Best Swipe of my cancer card: Getting out of a traffic violation ticket in downtown Vancouver right before Christmas. I turned left on a no turning left street, the officer was just waiting for someone like me to do this. He wasn’t counting on a young mom, bald, with two little ones in car seats. He asked where my hair went when looking at my driver’s licence full-head of hair. I said, “ I lost it to chemo therapy, for fighting my second fight with breast cancer.” These are your children mame?” “Yes sir, They are 2 and 4, they were only 1 and 3 when I was diagnosed this time.” “Did you see the huge signs mame, saying don’t turn left?” “ No sir, I was distracted, you can imagine I have a lot on my mind.
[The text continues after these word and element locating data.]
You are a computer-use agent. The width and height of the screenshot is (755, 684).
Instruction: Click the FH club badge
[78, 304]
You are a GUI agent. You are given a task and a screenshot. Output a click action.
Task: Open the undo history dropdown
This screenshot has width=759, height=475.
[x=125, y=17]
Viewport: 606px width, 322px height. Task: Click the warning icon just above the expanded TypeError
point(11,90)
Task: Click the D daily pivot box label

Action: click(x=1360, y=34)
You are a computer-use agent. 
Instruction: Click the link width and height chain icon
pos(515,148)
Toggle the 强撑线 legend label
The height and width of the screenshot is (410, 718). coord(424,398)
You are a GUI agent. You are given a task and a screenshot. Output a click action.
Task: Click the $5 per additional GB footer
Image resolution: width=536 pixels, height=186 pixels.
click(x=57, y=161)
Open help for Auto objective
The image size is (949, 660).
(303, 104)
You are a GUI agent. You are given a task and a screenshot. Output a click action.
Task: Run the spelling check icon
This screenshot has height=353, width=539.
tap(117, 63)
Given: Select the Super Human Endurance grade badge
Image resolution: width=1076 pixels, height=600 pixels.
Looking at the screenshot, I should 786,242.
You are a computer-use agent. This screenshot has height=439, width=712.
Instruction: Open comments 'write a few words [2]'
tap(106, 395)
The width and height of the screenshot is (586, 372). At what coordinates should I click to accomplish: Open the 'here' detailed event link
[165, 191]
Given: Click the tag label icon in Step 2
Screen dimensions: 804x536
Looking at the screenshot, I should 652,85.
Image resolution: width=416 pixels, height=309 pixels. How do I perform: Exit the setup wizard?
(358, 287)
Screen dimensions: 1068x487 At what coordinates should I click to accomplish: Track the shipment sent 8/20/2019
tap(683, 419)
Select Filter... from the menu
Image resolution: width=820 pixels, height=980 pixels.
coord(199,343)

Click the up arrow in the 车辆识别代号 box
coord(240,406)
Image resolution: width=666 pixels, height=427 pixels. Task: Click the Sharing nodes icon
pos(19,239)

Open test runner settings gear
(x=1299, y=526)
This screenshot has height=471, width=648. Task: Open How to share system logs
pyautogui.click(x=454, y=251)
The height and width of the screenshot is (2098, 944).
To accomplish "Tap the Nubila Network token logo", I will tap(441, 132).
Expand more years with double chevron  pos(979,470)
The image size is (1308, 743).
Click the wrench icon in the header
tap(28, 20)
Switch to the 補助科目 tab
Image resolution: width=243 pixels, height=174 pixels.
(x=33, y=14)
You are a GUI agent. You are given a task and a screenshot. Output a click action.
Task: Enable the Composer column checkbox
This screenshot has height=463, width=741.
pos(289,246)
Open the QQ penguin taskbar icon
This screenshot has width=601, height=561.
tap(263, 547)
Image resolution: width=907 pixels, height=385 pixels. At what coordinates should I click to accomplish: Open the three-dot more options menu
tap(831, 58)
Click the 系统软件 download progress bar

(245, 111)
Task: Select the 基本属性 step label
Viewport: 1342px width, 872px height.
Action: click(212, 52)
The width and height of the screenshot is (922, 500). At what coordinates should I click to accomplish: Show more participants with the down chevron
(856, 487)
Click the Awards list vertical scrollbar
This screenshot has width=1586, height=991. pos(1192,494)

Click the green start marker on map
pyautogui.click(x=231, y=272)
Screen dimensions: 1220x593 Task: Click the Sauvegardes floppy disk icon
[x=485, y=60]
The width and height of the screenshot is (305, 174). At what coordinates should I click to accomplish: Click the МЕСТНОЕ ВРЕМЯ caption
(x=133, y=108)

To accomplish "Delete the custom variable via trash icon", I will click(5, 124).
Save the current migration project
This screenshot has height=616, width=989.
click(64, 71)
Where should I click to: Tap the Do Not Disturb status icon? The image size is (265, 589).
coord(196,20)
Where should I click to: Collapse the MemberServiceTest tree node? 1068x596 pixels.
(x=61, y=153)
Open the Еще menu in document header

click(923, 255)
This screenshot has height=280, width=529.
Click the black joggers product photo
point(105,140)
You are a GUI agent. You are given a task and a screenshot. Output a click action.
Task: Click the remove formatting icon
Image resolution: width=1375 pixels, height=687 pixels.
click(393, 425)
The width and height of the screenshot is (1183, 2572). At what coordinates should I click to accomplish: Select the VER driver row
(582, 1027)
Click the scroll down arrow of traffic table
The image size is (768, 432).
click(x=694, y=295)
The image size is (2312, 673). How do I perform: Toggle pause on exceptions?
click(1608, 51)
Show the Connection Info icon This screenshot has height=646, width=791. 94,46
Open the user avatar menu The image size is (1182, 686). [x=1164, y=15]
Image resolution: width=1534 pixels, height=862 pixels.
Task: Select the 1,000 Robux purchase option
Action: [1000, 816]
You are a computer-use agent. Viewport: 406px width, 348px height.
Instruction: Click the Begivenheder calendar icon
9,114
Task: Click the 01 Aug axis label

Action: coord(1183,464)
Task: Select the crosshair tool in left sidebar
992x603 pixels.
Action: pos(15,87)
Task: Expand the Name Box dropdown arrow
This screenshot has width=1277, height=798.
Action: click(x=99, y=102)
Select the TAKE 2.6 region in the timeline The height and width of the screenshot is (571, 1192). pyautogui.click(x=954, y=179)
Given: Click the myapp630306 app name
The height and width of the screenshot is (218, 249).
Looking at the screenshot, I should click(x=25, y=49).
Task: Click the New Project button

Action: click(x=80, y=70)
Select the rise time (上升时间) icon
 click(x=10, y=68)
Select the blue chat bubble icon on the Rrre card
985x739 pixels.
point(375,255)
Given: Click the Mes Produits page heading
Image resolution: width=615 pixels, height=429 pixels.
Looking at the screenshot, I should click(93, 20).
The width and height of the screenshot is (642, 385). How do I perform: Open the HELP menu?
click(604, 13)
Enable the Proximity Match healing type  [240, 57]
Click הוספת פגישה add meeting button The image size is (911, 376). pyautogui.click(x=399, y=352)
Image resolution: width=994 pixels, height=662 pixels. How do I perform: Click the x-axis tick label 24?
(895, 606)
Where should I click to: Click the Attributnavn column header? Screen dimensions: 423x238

I’m sorry, I won’t do it again.” “ Watch for the signs Mame, and good luck.” WHEW!!

Declined: I think because I haven’t over used my cancer card it hasn’t been declined. Though lately I’m finding it much harder to get babysitters when I want them on short notice, even when I’m paying them really well!

1 comment:

Unknown said...

"...right before Chris took the electric razor to it in the back yard;"

I had to laugh when I read this - I thought "I" was the only person in the world who had my husband shave it all off in the backyard when it got to looking like I'd had a tragic mis-hap with the weed-whacker.

Worst thing anyone ever said to me was "You're so brave. I'd kill myself if I ever lost all my hair."
I told her no she wouldn't - she'd learn to deal with it, whether by wearing wigs, or bandanas, or whatever...
The funny thing is, before I lost all my hair, I might have said the same thing! My long blond hair was such a part of how I identified myself.
I LOVE your idea of a cancer card. I have to admit, I've used it a few times myself - although, you're right, you have to use it sparingly, or you'll find it getting 'declined'.

Keep up the great posts Feather - you made my day with this one!